> [Text excerpt]:
Content starts
EXPERIMENTAL PROCEDURES

DNA Constructs—cDNAs for human and rat α-, β-, and γENaC in pMT3 were cloned as previously described (33, 34). Mutations in αENaC (H255R) and γENaC (H233R) were generated by site-directed mutagenesis (QuikChange; Stratagene) and sequenced in the University of Iowa DNA Core.

Expression and Whole-cell Electrophysiology in Xenopus Oocytes—Oocytes were harvested from albino Xenopus laevis females and manually defolliculated after a 1-h treatment with 0.75 mg/ml type IV collagenase (Sigma) in Ca2+ free ND-96 (96 mm NaCl, 2 mm KCl, 1 mm MgCl2, 5 mm HEPES, pH adjusted to 7.4 with NaOH). After nuclear injection of cDNAs encoding human or rat α-, β-, and γENaC (0.02 μg/μl each), cells were incubated at 18 °C in modified Barth's saline (88 mm NaCl, 1 mm KCl, 0.33 mm Ca(NO3)2, 0.41 mm CaCl2, 0.82 mm MgSO4, 2.4 mm NaHCO3, 10 mm HEPES, 50 μg/ml gentamycin sulfate, 10 μg/ml sodium penicillin, 10 μg/ml streptomycin sulfate, pH adjusted to 7.4 with NaOH) for 20–24 h before the study.

Oocytes were voltage-clamped (two-electrode voltage clamp), and currents were amplified with an Oocyte Clamp OC-725C (Warner Instruments), digitized with a MacLab/200 interface (ADInstruments), and recorded and analyzed with Chart software (ADInstruments). Unless otherwise noted, recordings were done at –60 mV in a 116 mm NaCl solution (116 mm NaCl, 2 mm KCl, 0.4 mm CaCl2, 1 mm MgCl2, 5 mm HEPES, pH adjusted to 7.4 with NaOH). Low Na+ solutions (0 or 1 mm NaCl, 116 or 115 mm N-Methyl-d-glucamine chloride) were used as indicated in the figure legends (Figs. 5 and 6). The pH of test solutions (8.5–5.5) was adjusted with HCl or NaOH. Amiloride-sensitive current was determined by adding 10 μm amiloride to the bathing solution. The pH-induced change in amiloride-sensitive current was calculated as the -fold increase/decrease relative to the pH 7.4 base line just before each test solution application. This was done to reduce the effect of time-dependent current run-down. The resulting data were plotted and fit to the Hill equation using IGOR Pro software (WaveMetrics Inc.). Na+ self-inhibition was measured by rapidly changing the bathing solution from low sodium (1 mm NaCl) to high sodium (116 mm NaCl) and quantitated as (peak current (IP) – steady state current (Iss))/peak current (IP).
Content ends
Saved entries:
Content starts
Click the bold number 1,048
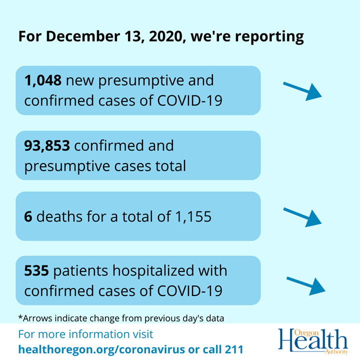click(43, 80)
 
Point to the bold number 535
click(36, 271)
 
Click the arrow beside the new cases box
click(302, 90)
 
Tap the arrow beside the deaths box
click(302, 216)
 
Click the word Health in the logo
click(312, 342)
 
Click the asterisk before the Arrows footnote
click(20, 316)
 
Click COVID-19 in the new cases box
click(190, 100)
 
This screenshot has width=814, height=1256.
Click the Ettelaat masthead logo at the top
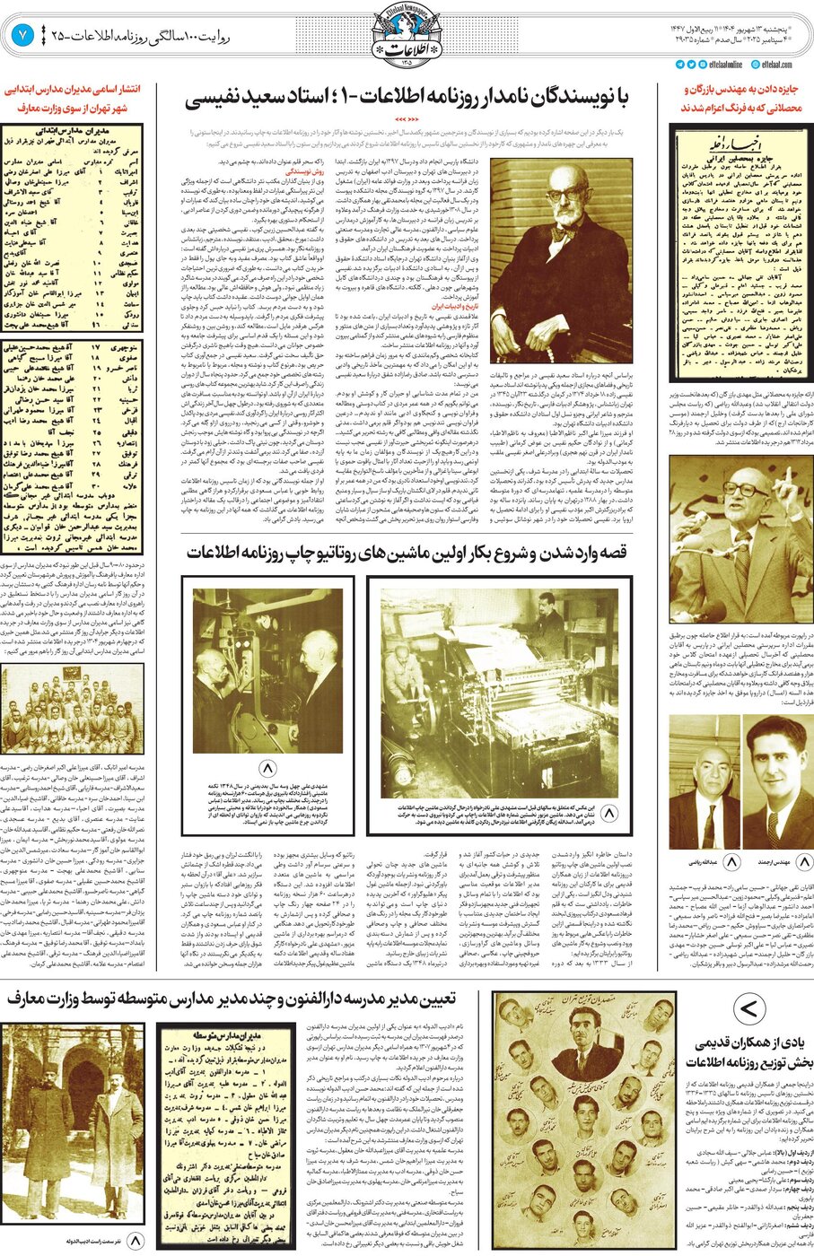coord(407,34)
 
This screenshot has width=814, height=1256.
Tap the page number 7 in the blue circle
coord(22,36)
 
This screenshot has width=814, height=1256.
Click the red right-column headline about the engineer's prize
coord(741,99)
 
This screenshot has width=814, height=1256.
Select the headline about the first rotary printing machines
coord(406,551)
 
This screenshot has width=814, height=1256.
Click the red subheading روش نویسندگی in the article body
coord(303,169)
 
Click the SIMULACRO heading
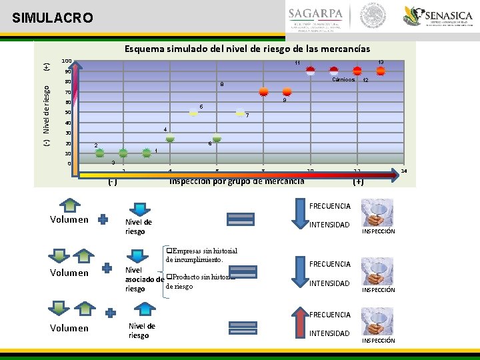tap(53, 18)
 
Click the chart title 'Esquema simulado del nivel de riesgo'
tap(247, 49)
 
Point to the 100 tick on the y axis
tap(66, 61)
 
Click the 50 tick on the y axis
tap(67, 112)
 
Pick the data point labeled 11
tap(311, 71)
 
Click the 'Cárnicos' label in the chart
tap(343, 79)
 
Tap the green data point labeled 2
tap(100, 153)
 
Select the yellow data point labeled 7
tap(240, 113)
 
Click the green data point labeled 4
tap(170, 137)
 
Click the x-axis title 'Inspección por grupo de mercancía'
tap(237, 181)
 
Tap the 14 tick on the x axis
tap(404, 171)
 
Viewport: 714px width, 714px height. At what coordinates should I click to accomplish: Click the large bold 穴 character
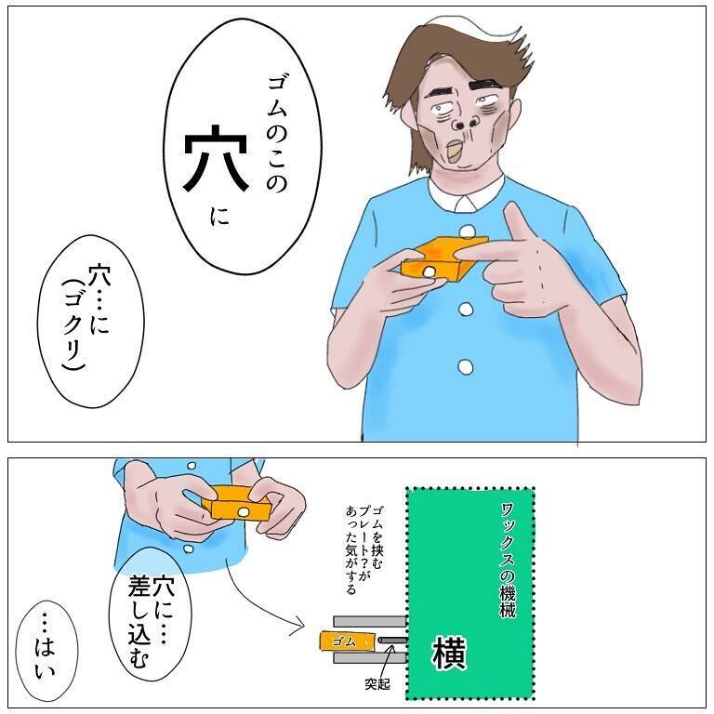216,157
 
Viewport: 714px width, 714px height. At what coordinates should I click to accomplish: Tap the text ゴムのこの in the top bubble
275,134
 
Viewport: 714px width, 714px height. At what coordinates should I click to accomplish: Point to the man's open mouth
456,151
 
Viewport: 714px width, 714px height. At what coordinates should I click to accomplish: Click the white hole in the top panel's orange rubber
429,271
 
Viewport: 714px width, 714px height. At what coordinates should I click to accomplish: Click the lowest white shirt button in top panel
465,365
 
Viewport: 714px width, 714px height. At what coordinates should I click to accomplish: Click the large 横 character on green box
448,653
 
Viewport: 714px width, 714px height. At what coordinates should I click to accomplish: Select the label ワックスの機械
Content ends
> [Task objective]: From the experimental procedures text above, transcribe word for word the stretch from "Expression and Whole-cell" through "before the study.".

> [Exercise output]:
Expression and Whole-cell Electrophysiology in Xenopus Oocytes—Oocytes were harvested from albino Xenopus laevis females and manually defolliculated after a 1-h treatment with 0.75 mg/ml type IV collagenase (Sigma) in Ca2+ free ND-96 (96 mm NaCl, 2 mm KCl, 1 mm MgCl2, 5 mm HEPES, pH adjusted to 7.4 with NaOH). After nuclear injection of cDNAs encoding human or rat α-, β-, and γENaC (0.02 μg/μl each), cells were incubated at 18 °C in modified Barth's saline (88 mm NaCl, 1 mm KCl, 0.33 mm Ca(NO3)2, 0.41 mm CaCl2, 0.82 mm MgSO4, 2.4 mm NaHCO3, 10 mm HEPES, 50 μg/ml gentamycin sulfate, 10 μg/ml sodium penicillin, 10 μg/ml streptomycin sulfate, pH adjusted to 7.4 with NaOH) for 20–24 h before the study.